Dagda le había contado que, hacía cosa de diez años, el propio rey Arturo y algunos de sus caballeros pasaron junto a un pequeño lago, en cuya orilla descansaron un rato para que los caballos bebieran. De pronto oyeron el llanto de un niño, y cuando comenzaron a buscar, encontraron una extraña barca muy deteriorada y, entre los restos, un chiquillo de tres o cuatro años, medio hambriento y parloteando en una lengua incomprensible. La búsqueda de los padres del niño resultó infructuosa, al igual que la de los otros ocupantes de la barca o la de algún rastro de su proveniencia, así que Arturo finalmente llevó el niño a Camelot. Dagda, que se ocupó del huérfano en los primeros momentos, le puso el nombre de Dulac, asegurando que tenía algo que ver con el lugar donde le habían encontrado, pero nunca se había molestado en aclarar esa afirmación, y fijó arbitrariamente su edad en cuatro años. Lo que tenía por resultado que, ahora, ante la consabida pregunta sobre su edad, Dulac respondiera que catorce años… pero que también podrían ser quince o, incluso, trece. ¿Qué más daba? También muchos de los caballeros de Arturo ignoraban su edad, y muy pocos eran capaces de escribir su nombre… Al contrario que Dulac, a quien Dagda le había enseñado a leer y escribir años antes.
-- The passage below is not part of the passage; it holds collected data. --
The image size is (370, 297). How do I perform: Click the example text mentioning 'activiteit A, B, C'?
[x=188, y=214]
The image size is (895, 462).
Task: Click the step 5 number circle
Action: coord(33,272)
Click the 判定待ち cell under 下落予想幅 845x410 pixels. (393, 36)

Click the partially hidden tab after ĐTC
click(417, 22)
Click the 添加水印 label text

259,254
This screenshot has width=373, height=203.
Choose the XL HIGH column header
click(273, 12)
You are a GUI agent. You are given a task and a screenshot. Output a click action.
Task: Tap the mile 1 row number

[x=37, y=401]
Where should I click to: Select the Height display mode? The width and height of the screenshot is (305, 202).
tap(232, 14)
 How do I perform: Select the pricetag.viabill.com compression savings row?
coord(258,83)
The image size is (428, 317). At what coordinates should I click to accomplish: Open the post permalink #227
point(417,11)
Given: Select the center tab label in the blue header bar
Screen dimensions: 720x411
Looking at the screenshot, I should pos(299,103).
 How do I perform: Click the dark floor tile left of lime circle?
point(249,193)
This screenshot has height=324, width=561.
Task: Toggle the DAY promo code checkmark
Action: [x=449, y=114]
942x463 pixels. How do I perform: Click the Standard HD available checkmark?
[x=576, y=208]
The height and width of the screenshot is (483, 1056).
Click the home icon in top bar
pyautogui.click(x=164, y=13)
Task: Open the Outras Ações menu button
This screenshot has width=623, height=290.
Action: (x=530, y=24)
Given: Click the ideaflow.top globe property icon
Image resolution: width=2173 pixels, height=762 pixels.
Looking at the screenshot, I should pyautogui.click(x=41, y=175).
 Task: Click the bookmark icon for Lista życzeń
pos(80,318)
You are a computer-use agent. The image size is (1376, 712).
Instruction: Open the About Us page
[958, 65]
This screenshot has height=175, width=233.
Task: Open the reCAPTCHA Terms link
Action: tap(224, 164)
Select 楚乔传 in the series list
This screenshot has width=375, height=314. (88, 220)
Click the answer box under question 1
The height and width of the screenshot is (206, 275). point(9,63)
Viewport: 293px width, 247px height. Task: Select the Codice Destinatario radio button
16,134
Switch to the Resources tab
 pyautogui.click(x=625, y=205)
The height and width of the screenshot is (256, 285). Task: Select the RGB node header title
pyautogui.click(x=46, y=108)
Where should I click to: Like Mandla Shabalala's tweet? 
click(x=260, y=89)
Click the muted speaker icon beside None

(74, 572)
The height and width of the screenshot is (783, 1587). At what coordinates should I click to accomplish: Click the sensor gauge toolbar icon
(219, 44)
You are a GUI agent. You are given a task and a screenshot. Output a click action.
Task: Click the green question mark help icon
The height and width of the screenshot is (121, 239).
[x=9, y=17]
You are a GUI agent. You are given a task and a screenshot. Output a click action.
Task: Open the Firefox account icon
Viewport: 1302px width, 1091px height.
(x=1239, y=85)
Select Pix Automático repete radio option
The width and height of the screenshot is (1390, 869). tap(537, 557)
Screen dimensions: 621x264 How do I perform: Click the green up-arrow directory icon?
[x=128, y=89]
Los primeros cuatro años Dulac vivió y trabajó con la familia de Tander, pues allí lo llevó Arturo. Tres de esos cuatro años supusieron una buena vida para Dulac. Como los demás miembros de aquella gran familia, tenía que arrimar el hombro y participar de acuerdo con su edad en las faenas propias de una posada. Pero la mujer de Tander murió y desde entonces el posadero se tornó gruñón y tacaño. Dulac tuvo que abandonar su pequeña habitación de la buhardilla y trasladarse al granero, en donde hacía frío en invierno y calor en verano, y el pequeño sueldo que Dagda le pagaba debía entregarlo enteramente. Si volvía del trabajo a casa y todavía había clientes en la taberna, se le exigía ayudar tras el mostrador e, incluso los domingos, cuando todos estaban en la iglesia, tenía que quedarse para limpiar la posada. A pesar de eso, Tander siempre le increpaba que se veía obligado a alimentarle y que haber acogido a aquel niño bajo su tejado iba a ser causa de su ruina. Dulac estaba convencido de que ya lo hubiera echado o vendido como un esclavo si no hubiera tenido que vérselas con la ira de Arturo.

Sin embargo, Dulac no quería quejarse. Era una vida dura, pero mejor que el destino de muchos otros que conocía, incluso en la ciudad, y, además, no iba a durar siempre. Un día -y algo le decía que ese día no estaba ya muy lejos- se quitaría esa vida de encima como si fuera un vestido viejo y se le revelaría su verdadero destino.